Posted Tuesday, Aug. 15, 2000, at 9:00 PM ET

The convention's security trailer is a 9-by-27-foot room in which my supervisors deal with the various issues pertaining to the department's hundreds of volunteers. The trailer happens to be located 15 paces (rock-throwing distance even for my grandma) from the fenced-off parking lot that is being used as the venue for the anarchist/enviro/lefty protests. As early as 7 this morning there were speakers at the podium already preaching their anti-Establishment message—but at that hour, it was to an empty parking lot. By 6 p.m., though, the lot was packed. And when the shit hit the fan a little later, there was no better vantage point to watch the rock-throwers, fire-starters, and police in riot gear than our trailer's little window. (Memo to my mom: While the violence was going down, I was safely inside the Staples Center.)

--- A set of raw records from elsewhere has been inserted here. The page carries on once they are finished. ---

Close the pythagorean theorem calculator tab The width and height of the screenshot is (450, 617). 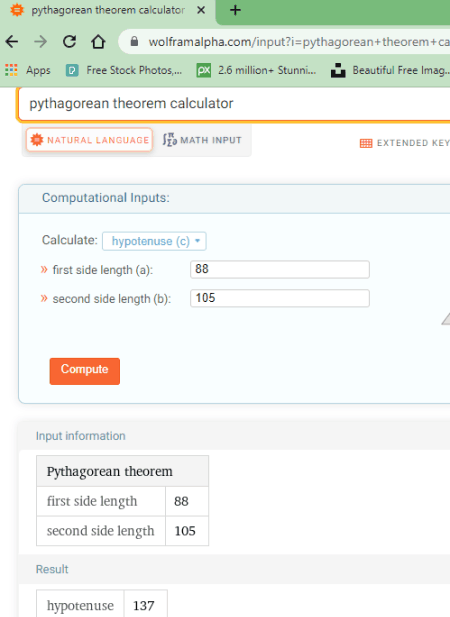pos(201,10)
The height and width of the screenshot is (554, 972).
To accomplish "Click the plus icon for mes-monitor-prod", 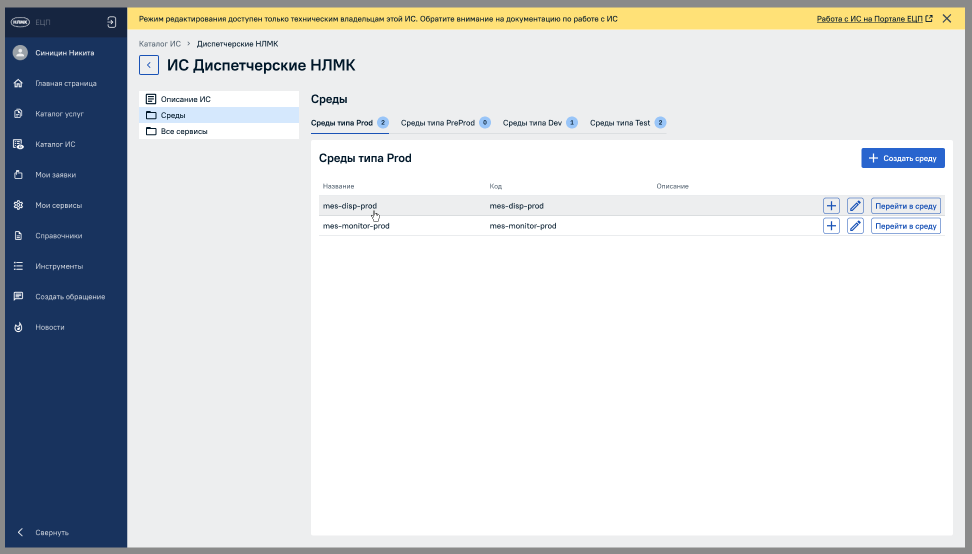I will pyautogui.click(x=831, y=226).
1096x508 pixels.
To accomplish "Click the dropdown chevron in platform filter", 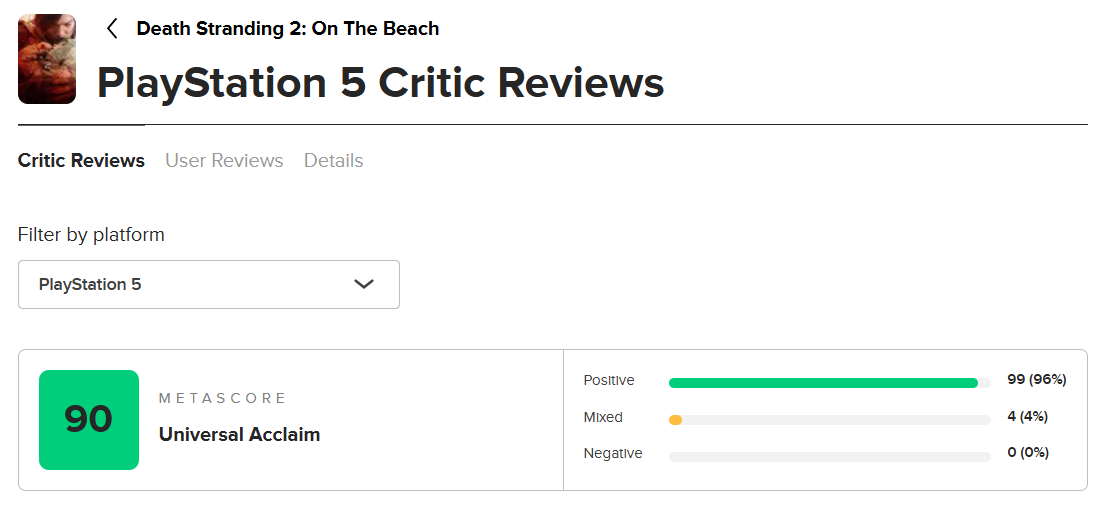I will click(364, 284).
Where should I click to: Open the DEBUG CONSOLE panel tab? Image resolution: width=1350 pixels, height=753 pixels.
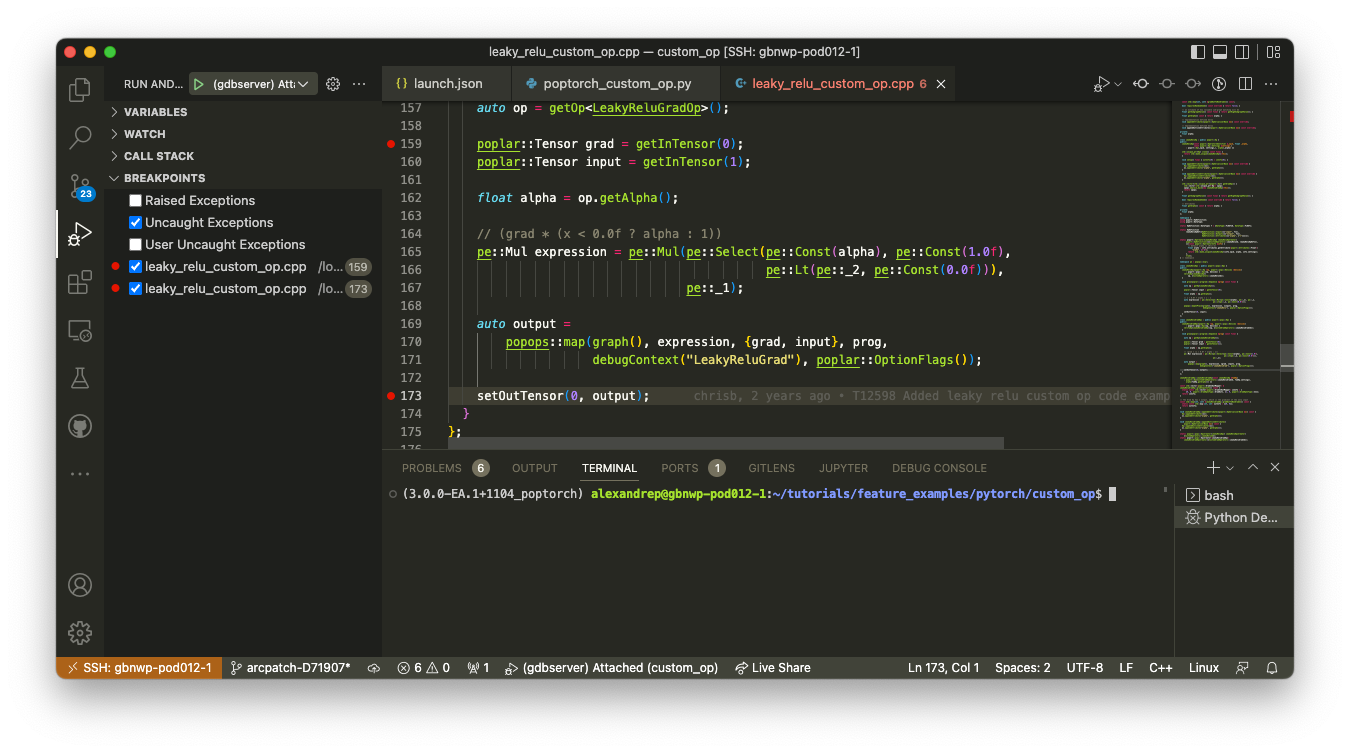click(938, 467)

Later, I used my security credentials—properly or improperly I'm still not sure—to get onto the floor of the convention and sit with my hometown delegation from the District of Columbia. Each of the delegates wore a T-shirt that read "Taxation Without Representation" and was printed by an organization called DCVote, which pushes for voting rights in Congress for D.C. residents. Back home in Washington I'm a volunteer for the organization and so I had brought a T-shirt with me and was wearing it under my black polo security shirt. Once on the floor I took off the security shirt and immediately was identifiable as someone associated with the D.C. Delegation. I was able to stay down on the floor with the delegates straight from Alexis Herman's speech through Bill Clinton's.

At this point in the evening I was really beginning to feel like the Zelig of the Democratic National Convention. First I was a wallflower in high-level security meetings, and now here I was, seemingly a member of the D.C. delegation. And just as the discomfort of being so out-of-place began to set in, the local ABC affiliate came down the aisle and began filming the delegation—me included. After ABC, it was two prime-time national cameras getting face shots of me during Hillary's speech. And then, as if the whole situation weren't bizarre enough already, I soon found myself doing an interview with MTV. The reporter evidently singled me out as one of the youngest people on the floor and started asking me somewhat inane questions relating to the Rage Against the Machine concert and protest going on outside just 45 feet from the security trailer. "What do you think of protesting?" she asked. My response to the question—as poorly phrased as the question itself—is now bound to run at least four times tomorrow on MTV.

But the real climax of my evening took place after the closing gavel had come down. As a staffer in the Security Department, I was given a ticket to Gov. Gray Davis' California Welcome Party held at the Paramount Studios back lot. I enjoyed the odd mix of free food and entertainment along with 7,000 to 10,000 other partygoers, who ranged from Hollywood celebs to yahoos from the Arkansas delegation, bused in from the Staples Center in a nonstop flow that lasted well over an hour. The program included Polynesian dancers, klezmer music, a hip-hop dance group, a reading of the "I Have a Dream" speech by the actor Laurence Fishburne, and extreme skateboarders, bikers, and in-line skaters performing on a half-pipe every half-hour. There were also tables upon tables of wine tastings offered by California vineyards, a rock-climbing wall, carnival games, an in-house fortuneteller, and the world's fastest painter showing off his art. Last night was basically the biggest, coolest bar mitzvah party ever thrown, and to cap everything off, Bill Clinton, the proud father of the soon-to-arrive bar mitzvah boy, even stopped by to make a speech and thank all of the out-of-town relatives.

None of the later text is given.